In short, the guillotine is a perfect reminder of what happens when a society tilts radically out of balance – what can occur when the corruption and incompetence of the ruling elite and the discontent of the masses become so extreme that a clash is inevitable. The guillotine tells us that when all sense of justice and rational discourse break down within a nation, the sane find themselves looking down into a basket while the derranged hold the rope. In the case of the French Revolution, the collision led to a temporary overthrow of the royalty, which resulted only in massive bloodshed and the crowning of an Emperor.

What shall it look like in 21st Century America?

The National Razor is resolved that we shall not find out. At this juncture in our history, it is clear that there are several paths we can choose, but all lead in two general directions: toward the advancement of our nation and all of civilization through reason, compassion, fortitude and cooperation; or toward the decay of what we have built and a return to the old ways of repression, greed, ignorance and hate. By the roads of hope, we will reinforce our values and secure our prosperity. By the path of fear, we will begin the process of our Republic’s decay.

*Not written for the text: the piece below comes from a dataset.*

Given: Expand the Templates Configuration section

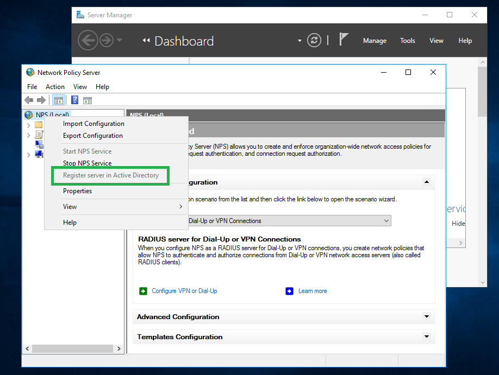Looking at the screenshot, I should (x=427, y=336).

To those who say that this is an alarmist sentiment, one that well overstates the level of the tensions within the United States at present, The National Razor responds: perhaps. However, on a long enough timeline, no matter what the society, upheaval is inevitable. In the 221 years since the ratification of the Constitution, the United States has endured, among its own people: rebellions, border conflicts, an all-out civil war, wars with and against the indigenous tribes, feuds, racial violence, gang wars, battles between labor and ownership, riots, civil rights struggles, anti-war protests, and domestic terrorism.  

While this is not to say that a violent clash between factions in this country is imminent, the history of the U.S. is quite clear in its precedent: in a nation as dynamic, energetic, pluralistic and ambitious as this, progress does not come without a fight, and sometimes those fights are deadly.  

The best way to guard against such a struggle coming to pass, whether next year or next decade, is to keep the country moving forward on a consensus basis, make sure our discourse is informed and our decisions founded in reason, and counteract the pernicious elements within the Republic that seek to undermine its egalitarian principles and upend the balance between individual liberty and the common good. If the forces of reactionary populism, religious fanaticism and corporatist oligarchy are not subdued or at least disunited, we may yet see some modern descendent of the guillotine, figuratively or in function, erected in the United States. 

More to come on that later.

For now, it will suffice to say that the United States remains the strongest nation on Earth, with the most potential to lead humanity toward a better future, and built upon the most beautiful, sensible and righteous principles to ever form the foundation of a government. Only by adhering to those elements of the national character that have established our greatness shall we see our greatness persist, and those are: liberty, equality and justice.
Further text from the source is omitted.